---------- Data provided

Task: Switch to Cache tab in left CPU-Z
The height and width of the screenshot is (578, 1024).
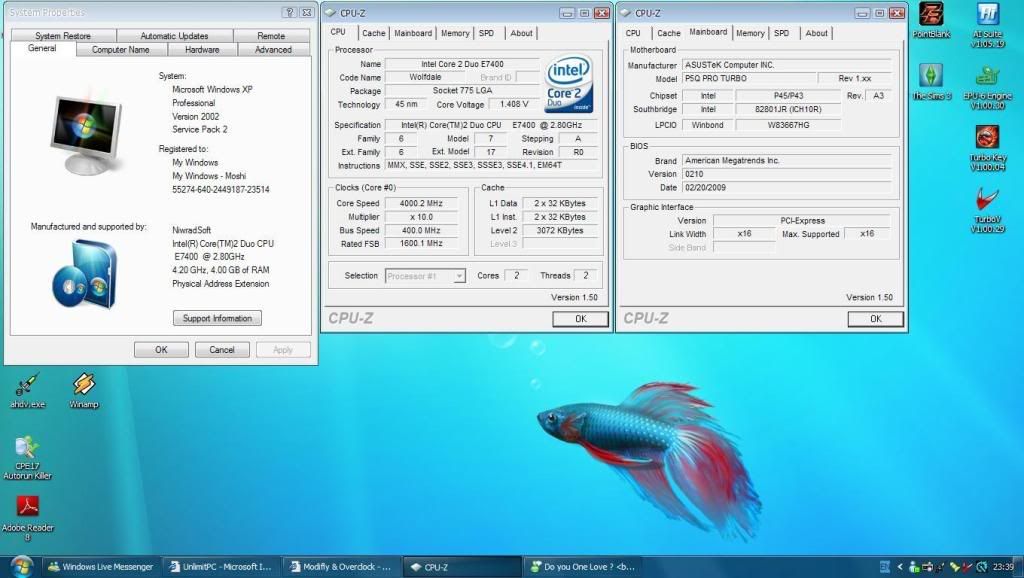Action: [374, 33]
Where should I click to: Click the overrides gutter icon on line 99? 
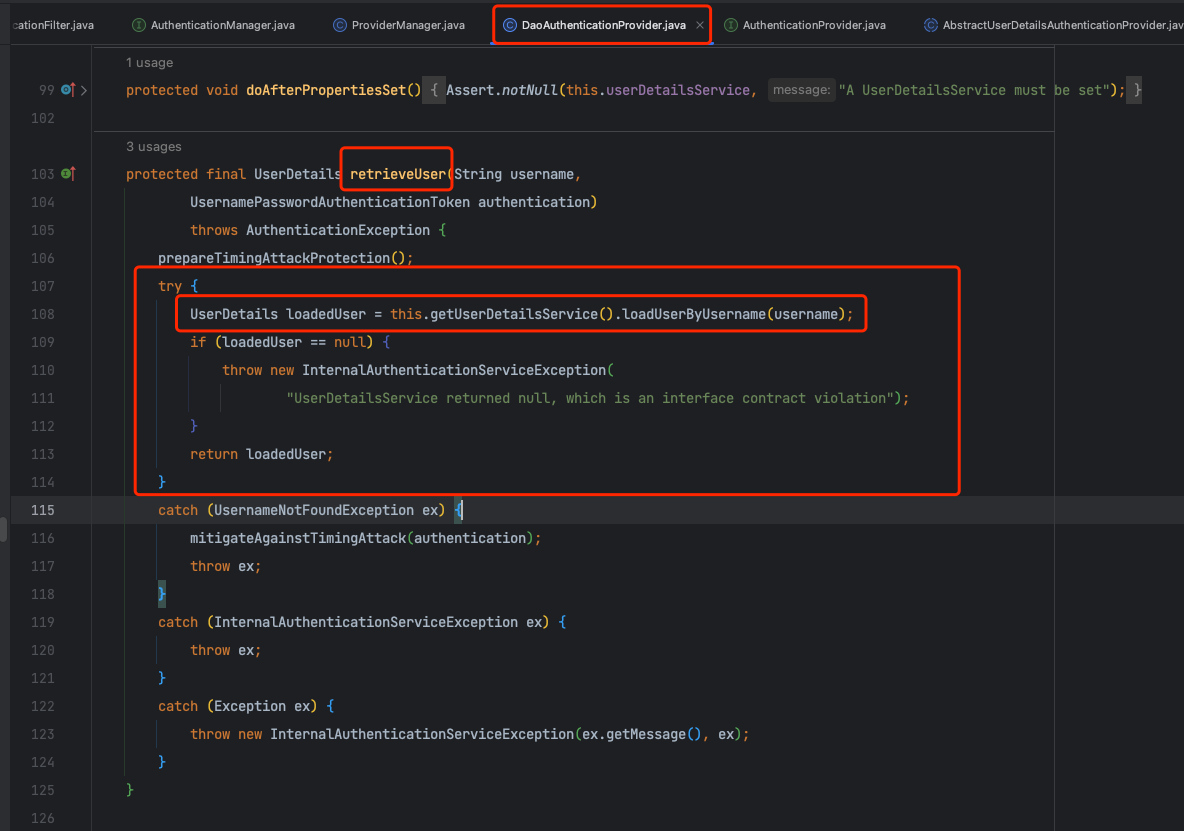pyautogui.click(x=67, y=90)
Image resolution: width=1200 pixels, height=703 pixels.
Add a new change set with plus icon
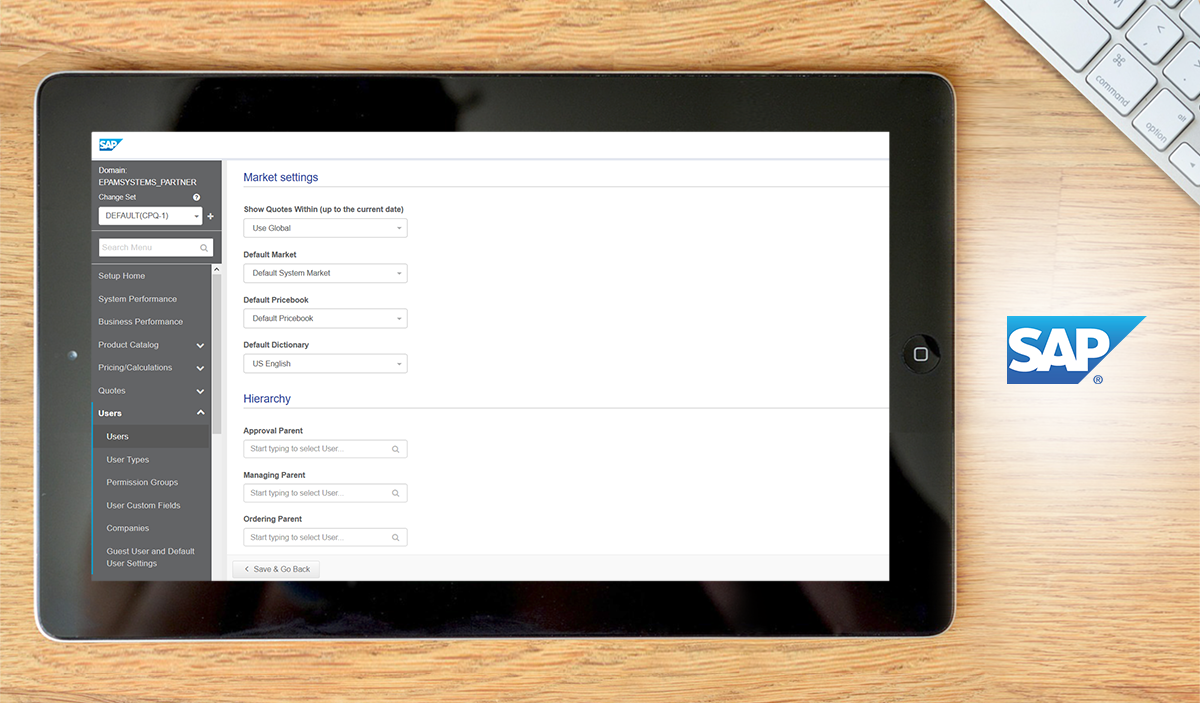pos(210,216)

--------------------

» Problem description
All that belongs in the answer is the lines from the line with "Image resolution: width=1200" through the closing line of the entries, inclusive, transcribed exactly and free of pictures.

» Solution to the exercise
Image resolution: width=1200 pixels, height=703 pixels.
Add a new change set with plus icon
pos(210,216)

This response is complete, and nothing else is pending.